Last Scenes of Childhood
June 3, 2009

Greg Bottoms is well-known for his harrowing and moving memoir, Angelhead: A Brother's Descent into Madness.  His novel Fight Scenes, which is more like a collection of related short stories than a novel, draws from his life again but this time the brother is a peripheral character, barely mentioned, and the pivotal personality is the narrator's best friend, Mark. 

The two boys are twelve-years old going hell bent towards burnt-out agelessness, smoking pot and drinking and already way beyond the call of the class room or the sports field or the library, much less any kind of religion.  The only thing that will save the narrator is his writing but he is ashamed of his facility with words (it's a girl thing) and hides his abilities under idiotic and self-destructive behavior.  Mark is his mentor in the knowledge of all things forbidden, from porn to drugs to sex.

Bottoms is able to pull off an amazing feat in these stories, which is to mix an adult perspective in with a pre-adolescent's view of life.  He writes with the authority of looking backward and yet also with the piercing vulnerability of kids of that age.
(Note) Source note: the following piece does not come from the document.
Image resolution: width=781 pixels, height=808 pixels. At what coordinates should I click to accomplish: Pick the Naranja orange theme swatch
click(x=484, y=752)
The narrator and Mark are still such kids, even as they hurl themselves into adult play-acting, undertaking acts of sex, violence, and self-destruction that they can barely understand.  Mark seeks release from his unhappy life; the narrator is more circumspect, more of a spectator yet still both seeking and fearing the thrills that Mark offers.

The novel is entitled Fight Scenes and every chapter -- every story -- is a physical or verbal confrontation, between kids or between adults or between kids and adults. Underlying all these scenes, there is another kind of confrontation, a worse one, the clash between childhood and between adulthood.  As children, we  experience pleasure and hope that is untainted by anticipation of its loss: everything is of the moment and forever at the same time.  Our view of the world is quite literally un-adulterated.  Growing up means beginning to understand the connection between joy and loss, pleasure and pain: they are no longer separate. 
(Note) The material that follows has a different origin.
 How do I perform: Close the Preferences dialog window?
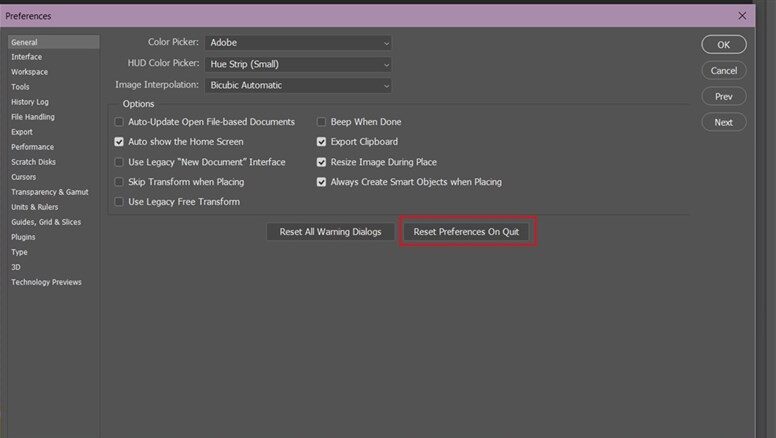click(x=742, y=16)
There are moments of tenderness and possibility (hope)  for our narrator but then a very grown-up reality comes crashing in, as when his friend Mark defaces a photo of himself and leaves it on his mother's refrigerator: "if a mother had any idea of what her son's life was like, what his thoughts were like, what he was like, he might kill her by breaking her heart" or  when the narrator, having spent a typical afternoon with Mark's father and the father's roommate, smoking and drinking, he struggles to define the "power that made all the adults I knew work and suffer."  Harsh truths for a twelve-year old to deal with.

The parents of the boys are either absent or so irresponsibly present, it would have been better if they were absent, along with their drugs, beer, vodka, and porn.  As in Joe Meno's Hairstyles of the Damned, the adults have checked out and left the kids to fend for themselves. The results are not good.  Most poignantly, this is a story of a kid who still wants to be a kid; his friend Mark, pulled kicking and screaming from childhood by his parents' divorce, will not let his friend stay behind and drags him along too, into a void state that has neither the ignorant bliss of youth nor the seasoned pleasure of maturity but is instead a hell of abuse and fear and loneliness.